> **WHAT IS EXPECTED**
Beginning with the line that holds "Given: Select the 完美收工 post text line", copy every remaining line of the listing below exactly, and leave the pictures out.

————

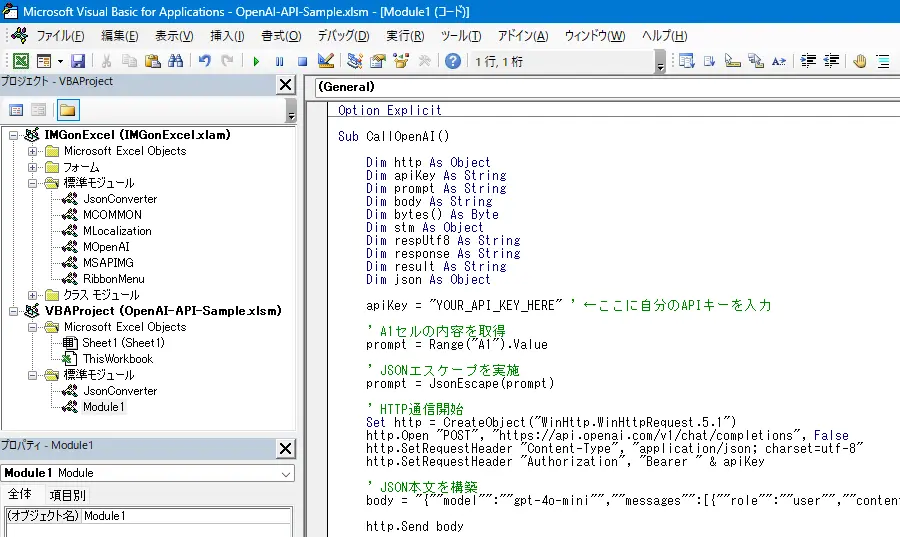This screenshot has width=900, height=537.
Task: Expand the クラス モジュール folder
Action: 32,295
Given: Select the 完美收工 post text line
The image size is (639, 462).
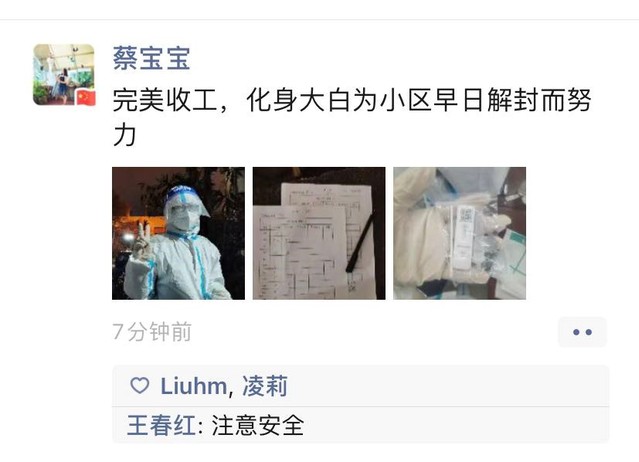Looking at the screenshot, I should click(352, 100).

————

> **SOLUTION FOR THIS PROBLEM**
Given: Select the 完美收工 post text line
The image size is (639, 462).
Looking at the screenshot, I should click(352, 100).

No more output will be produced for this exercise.